Re: B.O.F. -reply

[Mark.Teicher () predictive com]

BFR 2.0, in my mind, should be a combination a Honeypot (ability to enable 
service stubs (i.e. Fake Telnet, ftp, http, etc) as it does today, and the 
ability to detect similiar vulnerability attacks like NetworkICE BlackICE 
Defender.

The trick would to integrate the service within (Arggh), Microsoft 
operating system.  Some of the other personal IDS agents available have a 
nice front end, but their service that runs behind, sometimes fails when a 
machine is rebooted, thus losing the corrupting the log file (i.e. missed 
events, loses it's brain in why a reboot happenned) (flatfiles seem to 
speed up the application quite a bit). Although using Installshield Update 
or Package for the Web can do a nice job of giving the user the ability to 
retrieve updates without missing a beat.  :)
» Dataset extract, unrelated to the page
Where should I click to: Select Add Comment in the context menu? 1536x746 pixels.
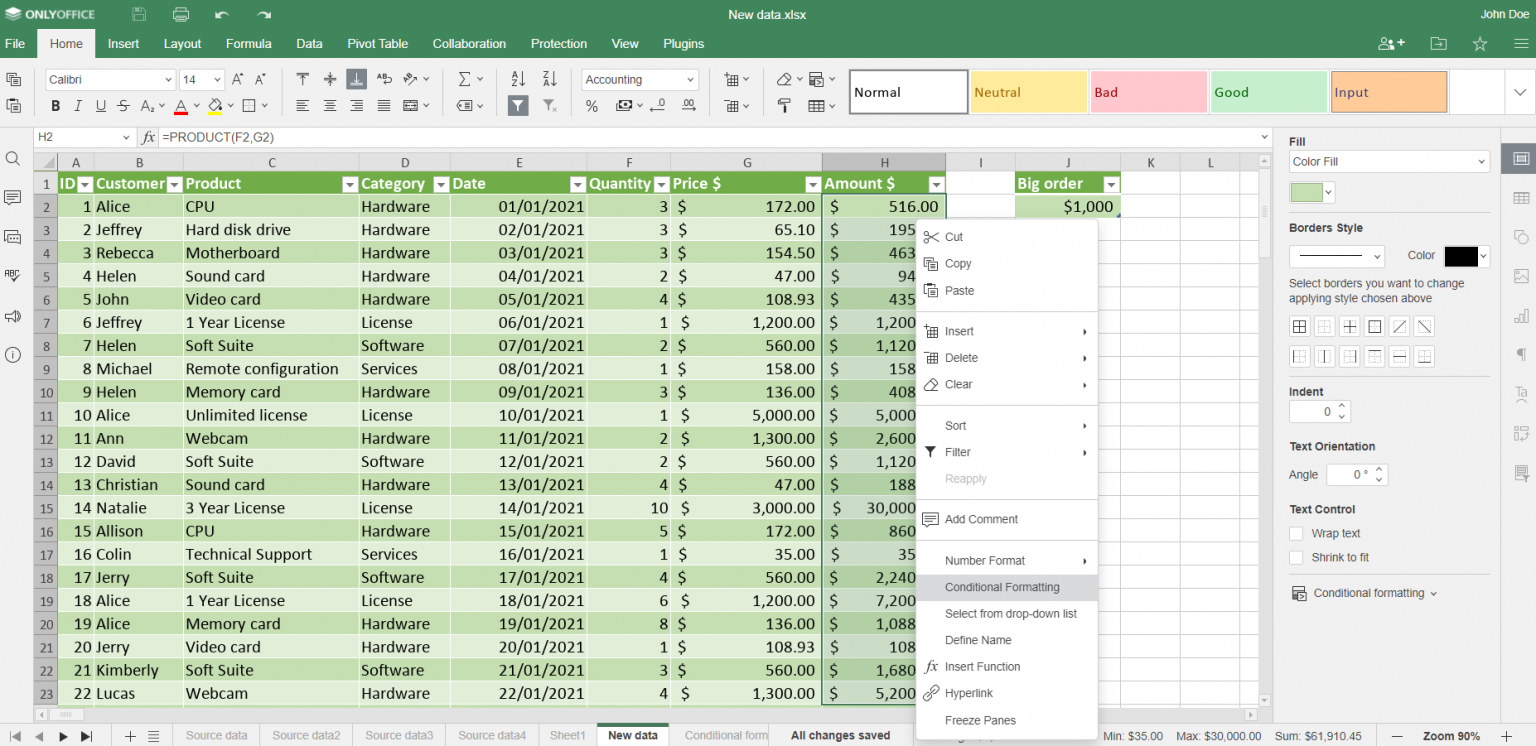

A reporting feature with print or HTML ability would be also very nice...

/mark




"Marcus J. Ranum" <mjr () nfr net>
Sent by: owner-firewall-wizards () lists nfr net
05/04/00 02:48 PM
Please respond to "Marcus J. Ranum"

 
        To:     kevbarb <kevbarb () mediaone net>
        cc:     firewall-wizards () nfr net
        Subject:        Re: [fw-wiz] B.O.F.




kevbarb wrote:

> WHEN, OH WHEN is nfr going to come out with 2.0?

We decided to make 2.0 a major upgrade. When it comes out, it
will sport a whole lot more functionality and should make you pretty
happy. I'm not allowed to discuss when it'll be out, though. ;)

mjr.